(Page and screen pointing data)

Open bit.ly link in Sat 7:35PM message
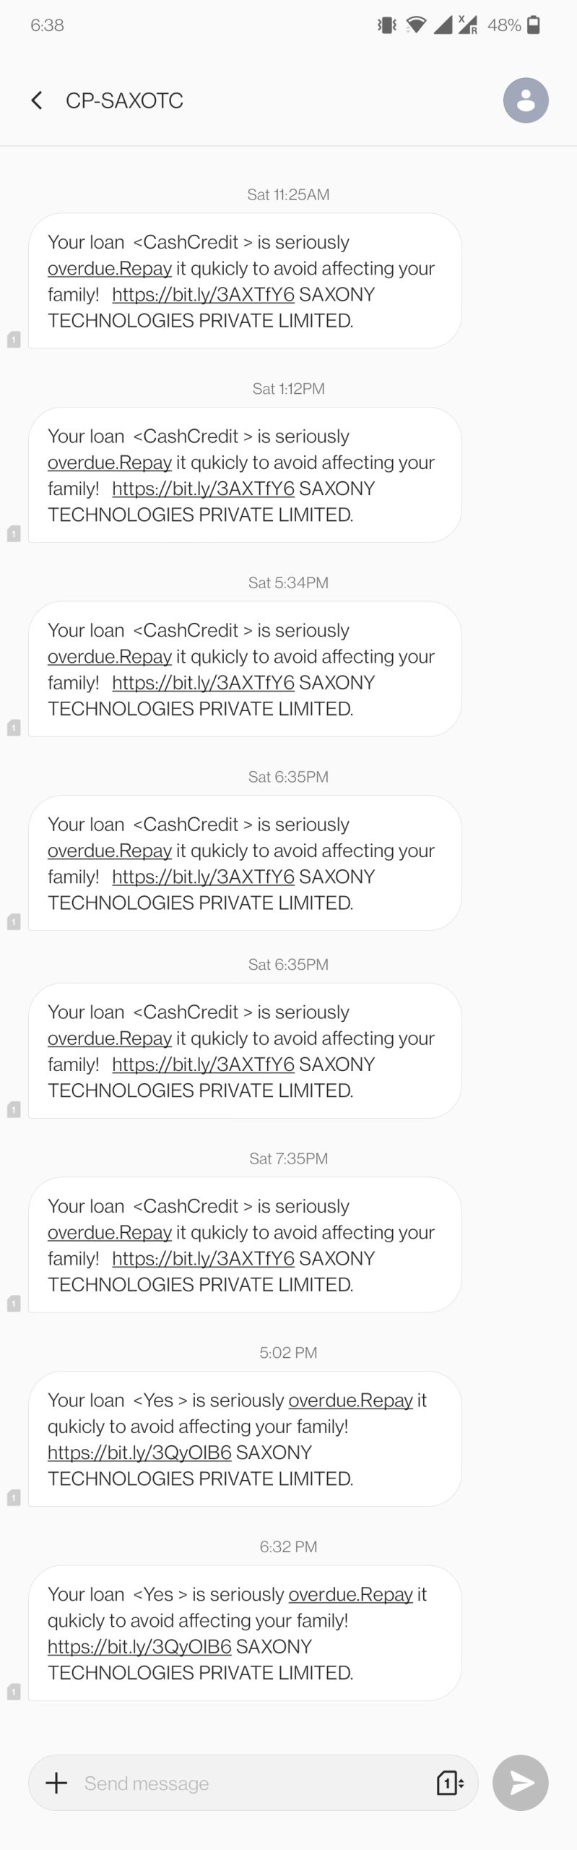The width and height of the screenshot is (577, 1850). click(x=203, y=1259)
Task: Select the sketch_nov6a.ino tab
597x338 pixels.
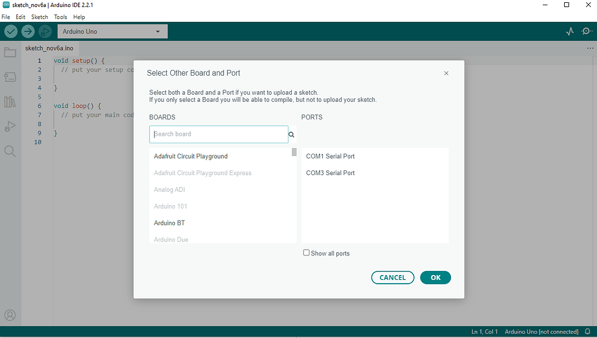Action: 50,48
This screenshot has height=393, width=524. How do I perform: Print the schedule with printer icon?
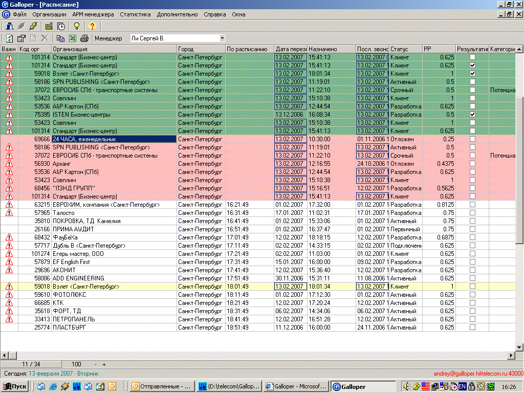pyautogui.click(x=84, y=38)
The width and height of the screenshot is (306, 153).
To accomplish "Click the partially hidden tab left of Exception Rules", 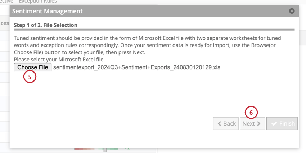I will click(x=6, y=1).

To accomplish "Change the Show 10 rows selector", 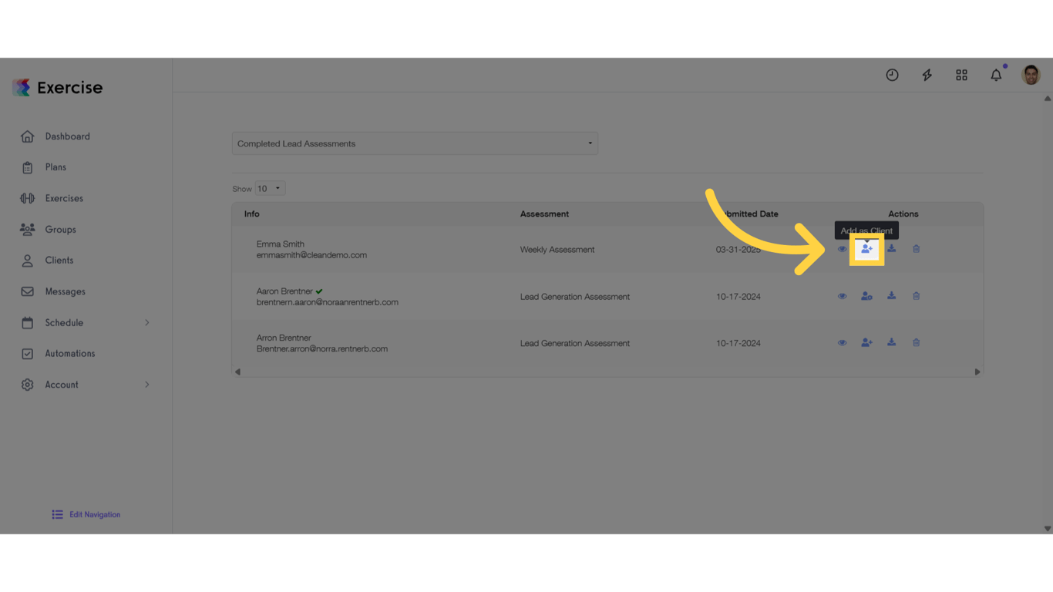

• What is asked
Rewrite the listing as a Markdown table with the columns Row and Line, covering everything from its first line through the line containing "pyautogui.click(x=84, y=38)", both included. Omit blank lines and leave the pictures out.

• Answer to the exercise
| Row | Line |
|---|---|
| 1 | Open bit.ly link in Sat 7:35PM message |
| 2 | The width and height of the screenshot is (577, 1850). click(x=203, y=1259) |
| 3 | Task: Select the sketch_nov6a.ino tab |
| 4 | 597x338 pixels. |
| 5 | Action: 50,48 |
| 6 | This screenshot has height=393, width=524. How do I perform: Print the schedule with printer icon? |
| 7 | pyautogui.click(x=84, y=38) |